START RECORD LIST
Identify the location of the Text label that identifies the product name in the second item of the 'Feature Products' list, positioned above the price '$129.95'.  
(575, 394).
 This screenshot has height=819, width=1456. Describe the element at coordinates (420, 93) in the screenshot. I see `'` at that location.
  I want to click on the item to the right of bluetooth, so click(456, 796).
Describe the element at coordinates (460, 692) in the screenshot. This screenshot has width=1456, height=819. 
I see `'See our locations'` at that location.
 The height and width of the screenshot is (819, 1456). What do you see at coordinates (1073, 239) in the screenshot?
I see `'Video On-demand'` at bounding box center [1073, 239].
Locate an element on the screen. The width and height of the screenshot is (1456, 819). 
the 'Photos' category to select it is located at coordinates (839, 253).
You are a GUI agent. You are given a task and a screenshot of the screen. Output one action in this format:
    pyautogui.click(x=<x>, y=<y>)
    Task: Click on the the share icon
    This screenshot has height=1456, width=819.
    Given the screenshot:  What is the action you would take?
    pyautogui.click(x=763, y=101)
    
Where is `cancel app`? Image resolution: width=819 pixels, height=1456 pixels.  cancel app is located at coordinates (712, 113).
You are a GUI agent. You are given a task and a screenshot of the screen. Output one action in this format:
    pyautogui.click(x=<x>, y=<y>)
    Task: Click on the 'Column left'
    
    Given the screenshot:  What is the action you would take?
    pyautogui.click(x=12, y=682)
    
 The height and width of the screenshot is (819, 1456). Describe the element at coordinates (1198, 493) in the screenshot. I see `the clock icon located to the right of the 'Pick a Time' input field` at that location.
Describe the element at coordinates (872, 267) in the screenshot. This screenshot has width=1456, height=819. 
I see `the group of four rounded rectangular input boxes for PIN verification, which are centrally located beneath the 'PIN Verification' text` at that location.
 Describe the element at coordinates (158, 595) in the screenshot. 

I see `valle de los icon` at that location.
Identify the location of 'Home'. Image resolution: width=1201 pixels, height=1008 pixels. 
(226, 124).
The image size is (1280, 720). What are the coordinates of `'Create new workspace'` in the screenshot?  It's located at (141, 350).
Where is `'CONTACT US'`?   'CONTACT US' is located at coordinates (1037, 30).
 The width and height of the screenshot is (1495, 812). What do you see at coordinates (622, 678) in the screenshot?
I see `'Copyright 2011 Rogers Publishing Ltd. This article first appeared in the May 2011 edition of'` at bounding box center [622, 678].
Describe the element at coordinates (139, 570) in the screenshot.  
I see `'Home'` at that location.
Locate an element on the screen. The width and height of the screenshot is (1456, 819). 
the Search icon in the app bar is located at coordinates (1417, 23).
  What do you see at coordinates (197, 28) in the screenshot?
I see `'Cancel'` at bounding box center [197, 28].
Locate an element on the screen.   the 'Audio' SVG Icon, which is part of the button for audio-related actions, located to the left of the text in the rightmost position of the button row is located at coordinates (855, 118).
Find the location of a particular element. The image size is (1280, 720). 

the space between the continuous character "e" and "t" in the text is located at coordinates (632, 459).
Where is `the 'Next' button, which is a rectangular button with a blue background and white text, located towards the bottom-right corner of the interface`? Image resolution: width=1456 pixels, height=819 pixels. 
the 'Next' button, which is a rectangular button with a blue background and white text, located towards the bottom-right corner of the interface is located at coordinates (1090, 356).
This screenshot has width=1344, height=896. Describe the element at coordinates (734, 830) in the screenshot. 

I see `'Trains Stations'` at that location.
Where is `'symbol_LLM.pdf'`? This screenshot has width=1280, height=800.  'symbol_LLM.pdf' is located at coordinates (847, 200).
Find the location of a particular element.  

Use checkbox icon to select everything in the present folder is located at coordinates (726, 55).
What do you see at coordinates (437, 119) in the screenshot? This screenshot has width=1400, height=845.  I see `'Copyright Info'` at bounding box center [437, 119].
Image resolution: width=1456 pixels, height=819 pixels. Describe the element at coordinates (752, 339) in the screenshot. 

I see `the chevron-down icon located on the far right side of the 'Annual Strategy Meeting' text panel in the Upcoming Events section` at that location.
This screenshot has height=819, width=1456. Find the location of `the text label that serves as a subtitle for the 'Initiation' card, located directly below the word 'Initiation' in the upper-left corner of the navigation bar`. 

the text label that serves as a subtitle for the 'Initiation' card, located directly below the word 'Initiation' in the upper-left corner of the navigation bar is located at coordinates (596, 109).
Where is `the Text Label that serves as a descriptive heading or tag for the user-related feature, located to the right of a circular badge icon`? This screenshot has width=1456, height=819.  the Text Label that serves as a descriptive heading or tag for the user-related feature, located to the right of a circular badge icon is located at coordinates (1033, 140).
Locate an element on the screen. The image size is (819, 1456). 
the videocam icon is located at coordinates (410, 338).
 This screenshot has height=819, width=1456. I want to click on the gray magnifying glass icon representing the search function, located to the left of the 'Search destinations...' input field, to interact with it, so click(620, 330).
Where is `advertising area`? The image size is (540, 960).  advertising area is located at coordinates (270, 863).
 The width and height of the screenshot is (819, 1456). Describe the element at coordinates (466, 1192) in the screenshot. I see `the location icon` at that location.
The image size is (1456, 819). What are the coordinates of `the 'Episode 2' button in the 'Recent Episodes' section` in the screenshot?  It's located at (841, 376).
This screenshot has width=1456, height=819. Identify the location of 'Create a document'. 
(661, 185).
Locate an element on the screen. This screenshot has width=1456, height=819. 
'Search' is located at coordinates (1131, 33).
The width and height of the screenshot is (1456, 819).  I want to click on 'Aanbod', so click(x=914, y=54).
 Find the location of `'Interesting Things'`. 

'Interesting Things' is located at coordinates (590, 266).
END RECORD LIST
__AIM OF THE EXERCISE__
Reproduce all of the records above line for line, changing nothing.

__EXERCISE RESULT__
Identify the location of the Text label that identifies the product name in the second item of the 'Feature Products' list, positioned above the price '$129.95'.  
(575, 394).
 This screenshot has height=819, width=1456. Describe the element at coordinates (420, 93) in the screenshot. I see `'` at that location.
  I want to click on the item to the right of bluetooth, so click(456, 796).
Describe the element at coordinates (460, 692) in the screenshot. This screenshot has width=1456, height=819. 
I see `'See our locations'` at that location.
 The height and width of the screenshot is (819, 1456). What do you see at coordinates (1073, 239) in the screenshot?
I see `'Video On-demand'` at bounding box center [1073, 239].
Locate an element on the screen. The width and height of the screenshot is (1456, 819). 
the 'Photos' category to select it is located at coordinates (839, 253).
You are a GUI agent. You are given a task and a screenshot of the screen. Output one action in this format:
    pyautogui.click(x=<x>, y=<y>)
    Task: Click on the the share icon
    This screenshot has height=1456, width=819.
    Given the screenshot:  What is the action you would take?
    pyautogui.click(x=763, y=101)
    
Where is `cancel app`? Image resolution: width=819 pixels, height=1456 pixels.  cancel app is located at coordinates (712, 113).
You are a GUI agent. You are given a task and a screenshot of the screen. Output one action in this format:
    pyautogui.click(x=<x>, y=<y>)
    Task: Click on the 'Column left'
    
    Given the screenshot:  What is the action you would take?
    pyautogui.click(x=12, y=682)
    
 The height and width of the screenshot is (819, 1456). Describe the element at coordinates (1198, 493) in the screenshot. I see `the clock icon located to the right of the 'Pick a Time' input field` at that location.
Describe the element at coordinates (872, 267) in the screenshot. This screenshot has width=1456, height=819. 
I see `the group of four rounded rectangular input boxes for PIN verification, which are centrally located beneath the 'PIN Verification' text` at that location.
 Describe the element at coordinates (158, 595) in the screenshot. 

I see `valle de los icon` at that location.
Identify the location of 'Home'. Image resolution: width=1201 pixels, height=1008 pixels. 
(226, 124).
The image size is (1280, 720). What are the coordinates of `'Create new workspace'` in the screenshot?  It's located at (141, 350).
Where is `'CONTACT US'`?   'CONTACT US' is located at coordinates (1037, 30).
 The width and height of the screenshot is (1495, 812). What do you see at coordinates (622, 678) in the screenshot?
I see `'Copyright 2011 Rogers Publishing Ltd. This article first appeared in the May 2011 edition of'` at bounding box center [622, 678].
Describe the element at coordinates (139, 570) in the screenshot.  
I see `'Home'` at that location.
Locate an element on the screen. The width and height of the screenshot is (1456, 819). 
the Search icon in the app bar is located at coordinates (1417, 23).
  What do you see at coordinates (197, 28) in the screenshot?
I see `'Cancel'` at bounding box center [197, 28].
Locate an element on the screen.   the 'Audio' SVG Icon, which is part of the button for audio-related actions, located to the left of the text in the rightmost position of the button row is located at coordinates (855, 118).
Find the location of a particular element. The image size is (1280, 720). 

the space between the continuous character "e" and "t" in the text is located at coordinates (632, 459).
Where is `the 'Next' button, which is a rectangular button with a blue background and white text, located towards the bottom-right corner of the interface`? Image resolution: width=1456 pixels, height=819 pixels. 
the 'Next' button, which is a rectangular button with a blue background and white text, located towards the bottom-right corner of the interface is located at coordinates (1090, 356).
This screenshot has width=1344, height=896. Describe the element at coordinates (734, 830) in the screenshot. 

I see `'Trains Stations'` at that location.
Where is `'symbol_LLM.pdf'`? This screenshot has width=1280, height=800.  'symbol_LLM.pdf' is located at coordinates (847, 200).
Find the location of a particular element.  

Use checkbox icon to select everything in the present folder is located at coordinates (726, 55).
What do you see at coordinates (437, 119) in the screenshot? This screenshot has width=1400, height=845.  I see `'Copyright Info'` at bounding box center [437, 119].
Image resolution: width=1456 pixels, height=819 pixels. Describe the element at coordinates (752, 339) in the screenshot. 

I see `the chevron-down icon located on the far right side of the 'Annual Strategy Meeting' text panel in the Upcoming Events section` at that location.
This screenshot has height=819, width=1456. Find the location of `the text label that serves as a subtitle for the 'Initiation' card, located directly below the word 'Initiation' in the upper-left corner of the navigation bar`. 

the text label that serves as a subtitle for the 'Initiation' card, located directly below the word 'Initiation' in the upper-left corner of the navigation bar is located at coordinates (596, 109).
Where is `the Text Label that serves as a descriptive heading or tag for the user-related feature, located to the right of a circular badge icon`? This screenshot has width=1456, height=819.  the Text Label that serves as a descriptive heading or tag for the user-related feature, located to the right of a circular badge icon is located at coordinates (1033, 140).
Locate an element on the screen. The image size is (819, 1456). 
the videocam icon is located at coordinates (410, 338).
 This screenshot has height=819, width=1456. I want to click on the gray magnifying glass icon representing the search function, located to the left of the 'Search destinations...' input field, to interact with it, so click(620, 330).
Where is `advertising area`? The image size is (540, 960).  advertising area is located at coordinates (270, 863).
 The width and height of the screenshot is (819, 1456). Describe the element at coordinates (466, 1192) in the screenshot. I see `the location icon` at that location.
The image size is (1456, 819). What are the coordinates of `the 'Episode 2' button in the 'Recent Episodes' section` in the screenshot?  It's located at (841, 376).
This screenshot has width=1456, height=819. Identify the location of 'Create a document'. 
(661, 185).
Locate an element on the screen. This screenshot has width=1456, height=819. 
'Search' is located at coordinates (1131, 33).
The width and height of the screenshot is (1456, 819).  I want to click on 'Aanbod', so click(x=914, y=54).
 Find the location of `'Interesting Things'`. 

'Interesting Things' is located at coordinates (590, 266).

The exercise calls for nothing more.